Perphenazine and metoclopramide are two phenothiazines that have been used for the management of PONV. A review of 6 RCTs showed a relative risk reduction (RRR) of 0.5 (95 % CI, 0.37–0.67) for PONV when using 5 mg IV perphenazine [65]. This same review showed no significant increase in sedation or drowsiness when compared with a placebo [65]. Metoclopramide is not effective at 10 mg dose. However, efficacy has been demonstrated at higher doses. The NNT for metoclopramide 10, 25, and 50 mg for PONV at 24 h is 30, 16, and 11, respectively [66]. The NNH for extrapyramidal symptoms with 25 or 50 mg metoclopramide is 140 [66].

The most widely studied of the neurokinin-1 (NK-1) receptor antagonists and the only one currently available is aprepitant.
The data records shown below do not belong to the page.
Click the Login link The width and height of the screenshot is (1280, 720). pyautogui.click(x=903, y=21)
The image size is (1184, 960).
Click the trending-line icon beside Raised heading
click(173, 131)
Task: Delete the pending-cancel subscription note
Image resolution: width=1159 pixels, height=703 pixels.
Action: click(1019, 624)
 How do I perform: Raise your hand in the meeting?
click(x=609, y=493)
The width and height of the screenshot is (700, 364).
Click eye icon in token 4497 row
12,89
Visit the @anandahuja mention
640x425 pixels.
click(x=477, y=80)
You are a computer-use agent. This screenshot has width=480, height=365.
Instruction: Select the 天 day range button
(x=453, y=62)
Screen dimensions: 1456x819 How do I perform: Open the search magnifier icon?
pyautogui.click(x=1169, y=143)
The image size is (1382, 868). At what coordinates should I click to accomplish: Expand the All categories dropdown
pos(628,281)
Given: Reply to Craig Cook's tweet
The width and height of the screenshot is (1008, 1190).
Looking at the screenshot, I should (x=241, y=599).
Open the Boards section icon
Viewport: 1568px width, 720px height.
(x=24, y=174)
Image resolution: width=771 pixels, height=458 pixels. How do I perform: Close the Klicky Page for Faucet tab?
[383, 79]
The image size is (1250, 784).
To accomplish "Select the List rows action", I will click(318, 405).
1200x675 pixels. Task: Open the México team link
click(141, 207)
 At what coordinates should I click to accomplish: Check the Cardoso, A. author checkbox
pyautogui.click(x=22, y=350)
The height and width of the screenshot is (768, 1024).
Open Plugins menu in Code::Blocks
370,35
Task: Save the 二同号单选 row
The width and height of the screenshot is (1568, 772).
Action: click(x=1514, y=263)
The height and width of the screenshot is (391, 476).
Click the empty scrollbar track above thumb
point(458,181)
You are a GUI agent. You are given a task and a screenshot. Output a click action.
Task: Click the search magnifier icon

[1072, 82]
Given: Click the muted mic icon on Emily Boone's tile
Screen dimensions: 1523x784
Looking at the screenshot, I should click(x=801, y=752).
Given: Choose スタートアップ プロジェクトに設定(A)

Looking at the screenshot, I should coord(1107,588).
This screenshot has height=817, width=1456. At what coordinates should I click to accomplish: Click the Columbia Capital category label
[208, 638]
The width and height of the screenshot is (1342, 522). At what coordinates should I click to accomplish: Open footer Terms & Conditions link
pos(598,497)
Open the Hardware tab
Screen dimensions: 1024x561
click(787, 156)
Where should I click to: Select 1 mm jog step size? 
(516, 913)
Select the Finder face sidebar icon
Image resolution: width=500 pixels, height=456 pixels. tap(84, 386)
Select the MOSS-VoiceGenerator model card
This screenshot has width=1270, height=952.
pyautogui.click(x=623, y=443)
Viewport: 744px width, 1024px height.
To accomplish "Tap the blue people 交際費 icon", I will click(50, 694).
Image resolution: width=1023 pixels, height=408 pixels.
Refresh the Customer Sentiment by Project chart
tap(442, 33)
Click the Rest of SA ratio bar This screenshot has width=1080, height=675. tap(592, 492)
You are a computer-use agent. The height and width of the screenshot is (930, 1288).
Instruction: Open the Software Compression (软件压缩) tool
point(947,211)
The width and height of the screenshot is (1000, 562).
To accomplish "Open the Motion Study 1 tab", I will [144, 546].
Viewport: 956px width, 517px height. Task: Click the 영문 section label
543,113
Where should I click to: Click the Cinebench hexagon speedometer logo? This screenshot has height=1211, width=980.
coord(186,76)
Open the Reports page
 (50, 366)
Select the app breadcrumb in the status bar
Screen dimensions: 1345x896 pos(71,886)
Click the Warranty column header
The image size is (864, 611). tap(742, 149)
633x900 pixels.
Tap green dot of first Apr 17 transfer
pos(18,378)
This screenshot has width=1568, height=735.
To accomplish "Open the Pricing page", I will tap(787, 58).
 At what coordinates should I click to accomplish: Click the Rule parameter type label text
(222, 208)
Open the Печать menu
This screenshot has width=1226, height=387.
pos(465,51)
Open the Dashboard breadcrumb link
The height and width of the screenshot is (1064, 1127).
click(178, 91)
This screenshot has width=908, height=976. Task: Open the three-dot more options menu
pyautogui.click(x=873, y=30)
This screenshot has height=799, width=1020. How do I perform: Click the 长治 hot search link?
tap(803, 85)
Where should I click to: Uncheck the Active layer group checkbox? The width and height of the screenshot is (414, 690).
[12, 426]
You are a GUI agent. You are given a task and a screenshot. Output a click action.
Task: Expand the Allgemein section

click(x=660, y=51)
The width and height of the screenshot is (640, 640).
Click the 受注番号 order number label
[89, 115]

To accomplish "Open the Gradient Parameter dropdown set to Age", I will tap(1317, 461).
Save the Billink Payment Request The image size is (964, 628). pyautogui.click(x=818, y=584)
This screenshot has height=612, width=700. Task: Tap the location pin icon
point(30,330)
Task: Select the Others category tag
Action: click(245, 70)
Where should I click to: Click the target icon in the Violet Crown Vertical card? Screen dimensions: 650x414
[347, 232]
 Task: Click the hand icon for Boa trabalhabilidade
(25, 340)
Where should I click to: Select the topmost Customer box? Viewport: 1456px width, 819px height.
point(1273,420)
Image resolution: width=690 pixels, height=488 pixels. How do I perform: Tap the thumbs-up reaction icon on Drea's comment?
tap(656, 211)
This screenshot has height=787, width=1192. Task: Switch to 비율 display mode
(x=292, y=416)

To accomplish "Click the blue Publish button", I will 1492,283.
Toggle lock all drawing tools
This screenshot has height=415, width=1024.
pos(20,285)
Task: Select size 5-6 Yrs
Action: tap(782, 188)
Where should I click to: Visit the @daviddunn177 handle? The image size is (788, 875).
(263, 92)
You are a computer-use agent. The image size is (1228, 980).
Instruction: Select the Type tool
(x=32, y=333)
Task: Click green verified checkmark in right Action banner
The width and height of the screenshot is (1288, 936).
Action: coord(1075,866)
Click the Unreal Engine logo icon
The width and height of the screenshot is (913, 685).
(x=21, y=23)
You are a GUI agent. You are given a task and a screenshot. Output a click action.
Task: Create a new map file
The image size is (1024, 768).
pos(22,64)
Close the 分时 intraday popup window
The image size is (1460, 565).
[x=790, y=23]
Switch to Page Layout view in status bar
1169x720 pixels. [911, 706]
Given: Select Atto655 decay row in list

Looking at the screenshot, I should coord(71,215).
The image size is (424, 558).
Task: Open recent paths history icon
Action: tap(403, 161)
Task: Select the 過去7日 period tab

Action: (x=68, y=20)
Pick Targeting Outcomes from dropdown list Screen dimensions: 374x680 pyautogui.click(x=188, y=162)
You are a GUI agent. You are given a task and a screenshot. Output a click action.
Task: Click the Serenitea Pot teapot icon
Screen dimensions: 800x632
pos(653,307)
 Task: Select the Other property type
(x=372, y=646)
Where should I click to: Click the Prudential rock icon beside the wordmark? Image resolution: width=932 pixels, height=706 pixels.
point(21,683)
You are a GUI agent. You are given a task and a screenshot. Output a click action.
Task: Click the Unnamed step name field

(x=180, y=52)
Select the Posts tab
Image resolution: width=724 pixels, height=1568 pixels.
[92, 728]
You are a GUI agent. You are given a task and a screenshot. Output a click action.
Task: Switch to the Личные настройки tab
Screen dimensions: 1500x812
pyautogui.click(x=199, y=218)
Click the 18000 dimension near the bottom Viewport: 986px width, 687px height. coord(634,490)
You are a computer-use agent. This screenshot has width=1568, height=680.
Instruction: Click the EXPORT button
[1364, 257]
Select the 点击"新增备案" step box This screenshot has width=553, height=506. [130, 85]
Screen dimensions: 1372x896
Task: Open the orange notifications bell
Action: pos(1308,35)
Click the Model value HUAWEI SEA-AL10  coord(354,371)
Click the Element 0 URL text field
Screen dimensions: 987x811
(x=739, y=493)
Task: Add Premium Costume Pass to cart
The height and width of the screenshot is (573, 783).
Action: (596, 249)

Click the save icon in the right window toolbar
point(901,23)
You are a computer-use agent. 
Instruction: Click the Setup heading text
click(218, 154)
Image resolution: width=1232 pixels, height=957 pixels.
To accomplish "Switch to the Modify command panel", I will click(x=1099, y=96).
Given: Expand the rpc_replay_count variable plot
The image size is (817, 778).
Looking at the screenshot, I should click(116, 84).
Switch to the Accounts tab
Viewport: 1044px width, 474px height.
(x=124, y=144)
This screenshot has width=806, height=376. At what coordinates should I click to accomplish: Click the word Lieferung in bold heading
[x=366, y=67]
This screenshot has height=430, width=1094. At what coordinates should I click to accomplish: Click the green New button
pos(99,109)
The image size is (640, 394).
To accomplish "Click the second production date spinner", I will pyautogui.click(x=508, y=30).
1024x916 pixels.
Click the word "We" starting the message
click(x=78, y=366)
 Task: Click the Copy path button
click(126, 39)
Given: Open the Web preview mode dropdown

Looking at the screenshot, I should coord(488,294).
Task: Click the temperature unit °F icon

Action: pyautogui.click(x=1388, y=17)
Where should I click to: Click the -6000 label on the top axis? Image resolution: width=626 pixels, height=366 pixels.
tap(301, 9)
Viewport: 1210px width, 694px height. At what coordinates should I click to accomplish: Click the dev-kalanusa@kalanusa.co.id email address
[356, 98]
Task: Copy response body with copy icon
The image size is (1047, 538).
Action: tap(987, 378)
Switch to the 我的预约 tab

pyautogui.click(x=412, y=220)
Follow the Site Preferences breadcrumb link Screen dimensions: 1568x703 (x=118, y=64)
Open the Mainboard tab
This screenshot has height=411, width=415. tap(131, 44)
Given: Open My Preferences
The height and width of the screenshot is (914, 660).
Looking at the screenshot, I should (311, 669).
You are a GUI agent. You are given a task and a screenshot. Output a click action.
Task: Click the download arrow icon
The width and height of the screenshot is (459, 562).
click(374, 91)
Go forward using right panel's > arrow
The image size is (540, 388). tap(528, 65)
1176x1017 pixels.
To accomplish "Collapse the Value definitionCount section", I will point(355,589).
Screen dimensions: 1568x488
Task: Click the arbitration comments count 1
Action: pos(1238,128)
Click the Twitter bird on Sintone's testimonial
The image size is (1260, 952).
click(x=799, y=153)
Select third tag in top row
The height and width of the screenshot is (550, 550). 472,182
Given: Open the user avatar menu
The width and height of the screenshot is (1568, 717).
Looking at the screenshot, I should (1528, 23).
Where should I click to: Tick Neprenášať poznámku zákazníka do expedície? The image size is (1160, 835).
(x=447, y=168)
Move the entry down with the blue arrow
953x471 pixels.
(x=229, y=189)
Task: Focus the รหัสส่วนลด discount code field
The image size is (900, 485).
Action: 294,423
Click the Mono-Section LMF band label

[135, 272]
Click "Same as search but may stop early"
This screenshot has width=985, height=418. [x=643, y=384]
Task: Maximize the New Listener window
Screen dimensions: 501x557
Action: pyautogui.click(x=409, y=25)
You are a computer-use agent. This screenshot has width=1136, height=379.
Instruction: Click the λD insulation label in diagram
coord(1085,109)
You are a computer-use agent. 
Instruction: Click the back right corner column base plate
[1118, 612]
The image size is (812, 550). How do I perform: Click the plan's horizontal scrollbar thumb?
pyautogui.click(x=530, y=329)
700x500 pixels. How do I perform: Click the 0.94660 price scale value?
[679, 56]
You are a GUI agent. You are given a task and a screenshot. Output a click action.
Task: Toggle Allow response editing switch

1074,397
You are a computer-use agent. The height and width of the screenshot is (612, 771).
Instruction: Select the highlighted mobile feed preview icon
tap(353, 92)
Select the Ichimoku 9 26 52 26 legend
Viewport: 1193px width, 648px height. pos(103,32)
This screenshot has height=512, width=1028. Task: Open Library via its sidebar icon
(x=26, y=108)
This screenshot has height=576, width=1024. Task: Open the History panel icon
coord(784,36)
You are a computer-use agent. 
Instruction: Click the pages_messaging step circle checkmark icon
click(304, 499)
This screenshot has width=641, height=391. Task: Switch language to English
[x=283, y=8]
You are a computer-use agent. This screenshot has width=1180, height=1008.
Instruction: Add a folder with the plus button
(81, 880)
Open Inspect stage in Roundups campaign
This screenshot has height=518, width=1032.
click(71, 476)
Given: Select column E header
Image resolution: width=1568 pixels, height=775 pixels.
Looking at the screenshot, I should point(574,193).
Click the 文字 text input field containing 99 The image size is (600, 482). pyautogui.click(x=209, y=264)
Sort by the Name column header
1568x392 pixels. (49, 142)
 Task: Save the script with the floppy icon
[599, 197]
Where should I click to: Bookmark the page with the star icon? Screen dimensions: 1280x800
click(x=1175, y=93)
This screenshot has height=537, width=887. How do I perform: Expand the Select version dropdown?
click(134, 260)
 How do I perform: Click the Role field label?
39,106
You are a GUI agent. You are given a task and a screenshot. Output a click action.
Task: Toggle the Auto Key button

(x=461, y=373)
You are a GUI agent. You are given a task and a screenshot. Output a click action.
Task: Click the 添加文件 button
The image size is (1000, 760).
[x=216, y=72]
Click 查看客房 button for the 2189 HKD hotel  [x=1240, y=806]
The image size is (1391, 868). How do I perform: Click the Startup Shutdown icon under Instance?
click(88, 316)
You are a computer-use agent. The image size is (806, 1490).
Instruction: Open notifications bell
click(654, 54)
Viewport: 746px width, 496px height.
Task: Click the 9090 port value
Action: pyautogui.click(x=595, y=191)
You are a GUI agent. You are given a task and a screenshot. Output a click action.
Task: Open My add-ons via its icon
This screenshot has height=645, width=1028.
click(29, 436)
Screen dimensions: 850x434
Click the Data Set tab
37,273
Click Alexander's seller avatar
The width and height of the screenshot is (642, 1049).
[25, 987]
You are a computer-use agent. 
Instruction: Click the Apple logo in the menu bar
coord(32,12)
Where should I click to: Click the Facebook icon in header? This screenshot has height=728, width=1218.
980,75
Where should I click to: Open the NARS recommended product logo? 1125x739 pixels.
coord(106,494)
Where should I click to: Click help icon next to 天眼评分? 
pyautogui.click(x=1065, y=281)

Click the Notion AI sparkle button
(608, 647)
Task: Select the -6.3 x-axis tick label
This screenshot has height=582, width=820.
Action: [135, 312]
Compared with ondansetron, aprepitant has a longer duration of action, with a half-life of 9–13 h [67]. While it was shown to be similar to ondansetron in achieving complete response (no vomiting and no use of rescue antiemetic) for 24 h after surgery, it was shown to be more effective than ondansetron at preventing vomiting at 24 and 48 h after surgery and in reducing nausea severity during the first 48 h after surgery [68, 69]. The side effect profile of aprepitant is similar to that of ondansetron [69]. The role of aprepitant as a routine prophylactic agent has not yet been established due to limited clinical experience and higher costs [70]. Casopitant and rolapitant are similar long-acting NK-1 antagonists which have shown comparable efficacy, but have not yet been approved for use [10].